Music & Lyrics by Frank Loesser
Book by Abe Burrows, Jack Weinstock, & Willie Gilbert
Directed and Choreographed by Rob Ashford

Daniel Radcliffe and John Larroquette

Also Starring:
Tammy Blanchard, Christopher J. Hanke, Rob Bartlett,
Mary Faber, Ellen Harvey, Michael Park

Introducing: Rose Hemingway
Featuring Anderson Cooper as Voice of the Narrator

And an Ensemble of Dancers/Singers/Actors

Music Director and Arrangements: David Chase
Scenic Design: Derek McLane
Lighting Design: Howell Binkley
Costume Design: Catherine Zuber
Sound Design: Jon Weston
Orchestrations: Doug Besterman
Production Stage Manager: Michael J. Pasaro
Production Manager: Juniper Street Productions
Casting: Tara Rubin Casting
Associate Producers: Stage Ventures, 2010 Ltd. Partnership
Press: The Hartman Group
Marketing: Type A Mktg./Anne Rippey
Hair & Wig Design: Tom Watson
Assoc. Choreographer: Christopher Bailey
Assoc. Director: Stephen Sposito
Music Coordinator: Howard Joines
General Management: Alan Wasser-Allan Williams
Mark Shacket
Exec.

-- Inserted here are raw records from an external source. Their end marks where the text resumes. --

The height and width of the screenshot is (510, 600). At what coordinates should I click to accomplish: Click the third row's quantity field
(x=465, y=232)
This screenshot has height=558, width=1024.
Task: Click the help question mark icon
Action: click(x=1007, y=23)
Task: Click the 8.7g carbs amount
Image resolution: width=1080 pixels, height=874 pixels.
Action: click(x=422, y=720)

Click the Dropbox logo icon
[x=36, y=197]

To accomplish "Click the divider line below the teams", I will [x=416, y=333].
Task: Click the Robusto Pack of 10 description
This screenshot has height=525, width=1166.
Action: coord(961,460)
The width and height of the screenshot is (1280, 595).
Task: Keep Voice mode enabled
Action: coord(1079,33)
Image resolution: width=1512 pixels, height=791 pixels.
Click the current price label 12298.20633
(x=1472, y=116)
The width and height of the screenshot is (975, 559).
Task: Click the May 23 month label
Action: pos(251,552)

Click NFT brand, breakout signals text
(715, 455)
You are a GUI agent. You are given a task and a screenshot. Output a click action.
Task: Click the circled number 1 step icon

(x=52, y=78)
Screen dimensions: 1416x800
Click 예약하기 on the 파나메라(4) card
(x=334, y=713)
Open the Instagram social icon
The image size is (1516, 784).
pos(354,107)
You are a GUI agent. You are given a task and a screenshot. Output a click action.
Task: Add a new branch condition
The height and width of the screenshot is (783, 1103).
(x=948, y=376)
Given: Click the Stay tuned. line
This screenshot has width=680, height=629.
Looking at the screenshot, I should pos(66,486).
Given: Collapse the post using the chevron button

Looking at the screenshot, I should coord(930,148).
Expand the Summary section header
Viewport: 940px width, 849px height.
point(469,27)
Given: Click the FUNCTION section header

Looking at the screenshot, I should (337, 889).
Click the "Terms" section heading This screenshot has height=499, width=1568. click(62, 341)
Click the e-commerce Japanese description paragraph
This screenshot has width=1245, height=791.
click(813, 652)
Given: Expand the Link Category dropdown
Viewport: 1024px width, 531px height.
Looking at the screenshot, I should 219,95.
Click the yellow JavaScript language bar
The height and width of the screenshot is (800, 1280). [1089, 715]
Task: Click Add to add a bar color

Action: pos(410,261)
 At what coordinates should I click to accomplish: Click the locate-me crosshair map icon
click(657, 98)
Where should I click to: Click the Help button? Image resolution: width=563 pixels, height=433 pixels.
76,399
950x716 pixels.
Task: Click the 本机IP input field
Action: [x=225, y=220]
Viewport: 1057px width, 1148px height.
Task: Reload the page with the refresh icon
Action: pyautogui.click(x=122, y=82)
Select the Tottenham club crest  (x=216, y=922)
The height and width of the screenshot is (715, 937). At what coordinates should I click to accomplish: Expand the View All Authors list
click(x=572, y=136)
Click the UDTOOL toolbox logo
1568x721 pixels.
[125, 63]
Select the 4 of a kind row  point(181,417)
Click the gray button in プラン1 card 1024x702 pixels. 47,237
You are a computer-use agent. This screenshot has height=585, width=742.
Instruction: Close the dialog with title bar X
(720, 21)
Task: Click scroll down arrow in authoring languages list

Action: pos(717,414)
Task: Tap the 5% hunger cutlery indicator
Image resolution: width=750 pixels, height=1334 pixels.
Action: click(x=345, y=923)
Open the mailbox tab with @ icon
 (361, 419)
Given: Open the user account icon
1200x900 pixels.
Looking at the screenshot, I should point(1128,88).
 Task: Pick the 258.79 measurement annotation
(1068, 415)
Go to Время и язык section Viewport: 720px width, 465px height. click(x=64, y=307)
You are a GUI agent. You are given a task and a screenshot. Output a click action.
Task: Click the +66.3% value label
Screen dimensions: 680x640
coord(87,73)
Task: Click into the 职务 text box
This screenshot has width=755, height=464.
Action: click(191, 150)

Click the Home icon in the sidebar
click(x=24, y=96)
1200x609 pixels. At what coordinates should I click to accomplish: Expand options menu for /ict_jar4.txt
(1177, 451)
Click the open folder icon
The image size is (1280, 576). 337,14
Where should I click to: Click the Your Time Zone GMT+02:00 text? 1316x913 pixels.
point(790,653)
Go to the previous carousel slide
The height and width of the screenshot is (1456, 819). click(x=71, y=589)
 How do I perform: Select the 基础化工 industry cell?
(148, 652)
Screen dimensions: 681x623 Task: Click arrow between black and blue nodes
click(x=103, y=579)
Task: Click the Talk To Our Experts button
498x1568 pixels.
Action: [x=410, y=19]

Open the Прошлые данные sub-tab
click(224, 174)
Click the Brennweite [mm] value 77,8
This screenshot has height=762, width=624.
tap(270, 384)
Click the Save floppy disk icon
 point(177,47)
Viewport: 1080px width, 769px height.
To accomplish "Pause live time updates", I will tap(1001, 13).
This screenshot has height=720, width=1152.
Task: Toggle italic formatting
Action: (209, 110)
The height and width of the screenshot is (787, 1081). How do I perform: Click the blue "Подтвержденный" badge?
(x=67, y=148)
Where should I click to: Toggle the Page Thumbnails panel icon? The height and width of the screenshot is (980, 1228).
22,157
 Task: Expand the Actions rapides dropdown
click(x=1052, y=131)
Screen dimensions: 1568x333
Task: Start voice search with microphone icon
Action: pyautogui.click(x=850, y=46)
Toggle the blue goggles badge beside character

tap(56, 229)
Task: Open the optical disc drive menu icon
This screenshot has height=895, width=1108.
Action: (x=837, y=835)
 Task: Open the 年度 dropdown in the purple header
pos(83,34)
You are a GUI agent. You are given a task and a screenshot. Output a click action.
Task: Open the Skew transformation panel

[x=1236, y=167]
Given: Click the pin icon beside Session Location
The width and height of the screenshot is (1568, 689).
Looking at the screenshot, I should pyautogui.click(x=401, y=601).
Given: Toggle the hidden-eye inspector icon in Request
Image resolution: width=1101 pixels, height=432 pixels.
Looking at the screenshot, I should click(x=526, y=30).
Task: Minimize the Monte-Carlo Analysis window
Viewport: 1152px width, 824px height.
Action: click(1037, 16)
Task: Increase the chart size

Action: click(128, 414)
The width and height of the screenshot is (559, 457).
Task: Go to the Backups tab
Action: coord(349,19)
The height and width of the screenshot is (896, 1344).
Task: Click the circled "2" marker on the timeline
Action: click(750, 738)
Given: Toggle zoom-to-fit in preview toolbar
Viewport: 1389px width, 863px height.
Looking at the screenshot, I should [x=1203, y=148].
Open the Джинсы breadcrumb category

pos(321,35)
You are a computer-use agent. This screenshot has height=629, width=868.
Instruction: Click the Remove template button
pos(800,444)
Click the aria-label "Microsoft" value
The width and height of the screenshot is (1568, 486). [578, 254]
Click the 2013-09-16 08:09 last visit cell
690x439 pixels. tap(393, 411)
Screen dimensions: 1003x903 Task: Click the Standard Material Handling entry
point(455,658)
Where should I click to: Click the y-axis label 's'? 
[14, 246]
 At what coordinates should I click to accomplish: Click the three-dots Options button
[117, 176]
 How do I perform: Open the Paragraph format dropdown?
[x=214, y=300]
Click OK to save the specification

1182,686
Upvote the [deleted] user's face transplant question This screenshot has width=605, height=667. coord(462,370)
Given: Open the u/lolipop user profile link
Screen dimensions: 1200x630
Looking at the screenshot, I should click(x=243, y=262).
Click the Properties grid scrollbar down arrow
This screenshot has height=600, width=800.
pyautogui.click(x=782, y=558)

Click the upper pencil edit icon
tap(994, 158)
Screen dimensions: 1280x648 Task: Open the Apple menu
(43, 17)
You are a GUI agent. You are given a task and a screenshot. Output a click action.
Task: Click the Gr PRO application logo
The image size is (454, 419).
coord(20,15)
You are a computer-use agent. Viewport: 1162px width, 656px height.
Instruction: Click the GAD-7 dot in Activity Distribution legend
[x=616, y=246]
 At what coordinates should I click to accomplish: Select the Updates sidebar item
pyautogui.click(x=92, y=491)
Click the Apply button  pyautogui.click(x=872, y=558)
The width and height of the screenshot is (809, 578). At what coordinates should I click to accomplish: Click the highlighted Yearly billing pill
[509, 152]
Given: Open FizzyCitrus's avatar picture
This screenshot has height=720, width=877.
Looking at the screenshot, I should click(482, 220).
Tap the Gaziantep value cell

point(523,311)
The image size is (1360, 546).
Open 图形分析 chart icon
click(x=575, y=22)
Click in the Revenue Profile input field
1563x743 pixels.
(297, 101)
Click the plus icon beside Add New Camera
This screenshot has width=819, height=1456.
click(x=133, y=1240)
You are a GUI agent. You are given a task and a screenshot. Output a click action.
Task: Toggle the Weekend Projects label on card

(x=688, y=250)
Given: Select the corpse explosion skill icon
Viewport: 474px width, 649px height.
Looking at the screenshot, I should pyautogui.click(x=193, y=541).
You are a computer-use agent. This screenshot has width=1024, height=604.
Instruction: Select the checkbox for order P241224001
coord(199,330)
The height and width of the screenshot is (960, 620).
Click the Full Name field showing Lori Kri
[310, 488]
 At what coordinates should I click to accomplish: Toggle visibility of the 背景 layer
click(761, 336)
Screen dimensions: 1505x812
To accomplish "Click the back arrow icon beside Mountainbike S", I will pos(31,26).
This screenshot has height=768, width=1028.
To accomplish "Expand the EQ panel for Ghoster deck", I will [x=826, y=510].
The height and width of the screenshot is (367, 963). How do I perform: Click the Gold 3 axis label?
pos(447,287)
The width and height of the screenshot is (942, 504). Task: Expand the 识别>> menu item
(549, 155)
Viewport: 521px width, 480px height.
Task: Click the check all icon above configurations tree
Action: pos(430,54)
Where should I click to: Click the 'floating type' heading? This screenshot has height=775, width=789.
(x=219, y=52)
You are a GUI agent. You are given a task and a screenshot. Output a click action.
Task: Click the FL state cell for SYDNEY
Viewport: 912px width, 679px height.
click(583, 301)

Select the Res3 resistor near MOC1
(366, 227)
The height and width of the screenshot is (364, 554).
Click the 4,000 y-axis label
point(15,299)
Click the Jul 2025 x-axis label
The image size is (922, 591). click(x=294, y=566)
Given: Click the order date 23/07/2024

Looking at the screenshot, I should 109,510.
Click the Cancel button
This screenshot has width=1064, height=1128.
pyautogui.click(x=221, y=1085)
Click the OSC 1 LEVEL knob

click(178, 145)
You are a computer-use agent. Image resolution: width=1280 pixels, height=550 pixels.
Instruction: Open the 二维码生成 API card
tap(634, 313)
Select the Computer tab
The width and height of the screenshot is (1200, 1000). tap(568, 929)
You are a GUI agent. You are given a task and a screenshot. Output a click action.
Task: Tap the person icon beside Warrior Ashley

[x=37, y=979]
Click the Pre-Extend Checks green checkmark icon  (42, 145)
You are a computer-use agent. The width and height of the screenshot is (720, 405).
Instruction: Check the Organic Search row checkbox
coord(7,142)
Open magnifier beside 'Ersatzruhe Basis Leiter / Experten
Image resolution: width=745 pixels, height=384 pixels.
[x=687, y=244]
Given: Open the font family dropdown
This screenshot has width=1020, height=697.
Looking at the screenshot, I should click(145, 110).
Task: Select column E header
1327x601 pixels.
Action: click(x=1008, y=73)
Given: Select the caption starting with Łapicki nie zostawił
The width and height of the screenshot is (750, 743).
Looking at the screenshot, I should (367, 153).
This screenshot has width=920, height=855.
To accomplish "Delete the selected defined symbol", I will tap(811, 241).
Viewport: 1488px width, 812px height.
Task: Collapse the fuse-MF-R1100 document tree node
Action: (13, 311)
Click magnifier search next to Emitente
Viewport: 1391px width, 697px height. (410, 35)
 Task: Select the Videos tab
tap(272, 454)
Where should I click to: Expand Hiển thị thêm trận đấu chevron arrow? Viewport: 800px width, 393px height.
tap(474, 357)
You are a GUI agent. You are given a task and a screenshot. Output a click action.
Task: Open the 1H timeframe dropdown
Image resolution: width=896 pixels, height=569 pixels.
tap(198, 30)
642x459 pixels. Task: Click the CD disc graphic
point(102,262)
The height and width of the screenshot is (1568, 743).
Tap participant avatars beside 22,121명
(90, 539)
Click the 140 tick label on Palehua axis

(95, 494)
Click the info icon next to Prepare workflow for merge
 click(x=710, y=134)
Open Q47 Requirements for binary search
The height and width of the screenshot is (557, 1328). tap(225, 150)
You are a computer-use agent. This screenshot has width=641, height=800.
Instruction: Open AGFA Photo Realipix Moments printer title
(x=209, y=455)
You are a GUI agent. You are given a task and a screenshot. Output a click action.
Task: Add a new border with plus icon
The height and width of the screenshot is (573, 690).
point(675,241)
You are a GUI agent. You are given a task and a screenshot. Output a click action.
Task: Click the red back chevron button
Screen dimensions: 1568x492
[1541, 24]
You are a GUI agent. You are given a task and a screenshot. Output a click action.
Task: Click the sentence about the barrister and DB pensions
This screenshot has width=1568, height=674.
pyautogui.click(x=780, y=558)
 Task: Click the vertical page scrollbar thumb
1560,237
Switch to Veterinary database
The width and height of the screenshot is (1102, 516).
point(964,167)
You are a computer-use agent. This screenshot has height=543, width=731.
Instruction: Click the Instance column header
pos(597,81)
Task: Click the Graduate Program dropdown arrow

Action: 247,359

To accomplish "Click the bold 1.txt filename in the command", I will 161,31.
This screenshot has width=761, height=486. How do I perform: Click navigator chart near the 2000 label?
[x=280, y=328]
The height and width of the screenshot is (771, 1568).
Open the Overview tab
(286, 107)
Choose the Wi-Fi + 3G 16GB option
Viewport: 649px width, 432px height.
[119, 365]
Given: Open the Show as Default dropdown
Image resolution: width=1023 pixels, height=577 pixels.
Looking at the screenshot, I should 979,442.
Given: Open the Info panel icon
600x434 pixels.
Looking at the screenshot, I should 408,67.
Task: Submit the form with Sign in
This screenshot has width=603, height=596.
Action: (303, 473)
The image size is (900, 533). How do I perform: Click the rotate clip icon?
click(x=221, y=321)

Producer: Beth Williams

Dr. Roberta E. Zlokower
April 10, Matinee

Today’s matinee brought out one of the most charismatic, endearing revivals on Broadway, the 1961 How to Succeed in Business Without Really Trying. Each character is perfectly suited to the personality of the role, and Rob Ashford’s high energy choreography keeps the audience charged. Daniel Radcliffe, of “Harry Potter” fame, sings, dances, leaps, catapults, mimes, and charms, as if he’s been a tuneful hoofer for years. With a book by Burrows, Weinstock, and Gilbert, and music and lyrics by Frank Loesser, this show about climbing one’s way up the slippery corporate ladder, by adhering to “how-to-succeed” advice, bursts through each scene with captivating wit and spirited musicality.

John Larroquette, as boss of the Worldwide Wicket Company, JB Biggley, is introduced on a platform stage on high, at his office desk, taking orders from his offstage, unwelcome wife, whose nephew, Bud Frump (Christopher J. Hanke), wants to be head of the mailroom. Biggley is all bluster, until Hedy La Rue (Tammy Blanchard) calls, and he bubbles like champagne, suddenly the party guy. Miss Jones (Ellen Harvey) is the urban sophisticate, dressed in tweedy suits, Biggley’s secretary-confidante-advisor, with wry refinement and a watch that keeps everyone on time.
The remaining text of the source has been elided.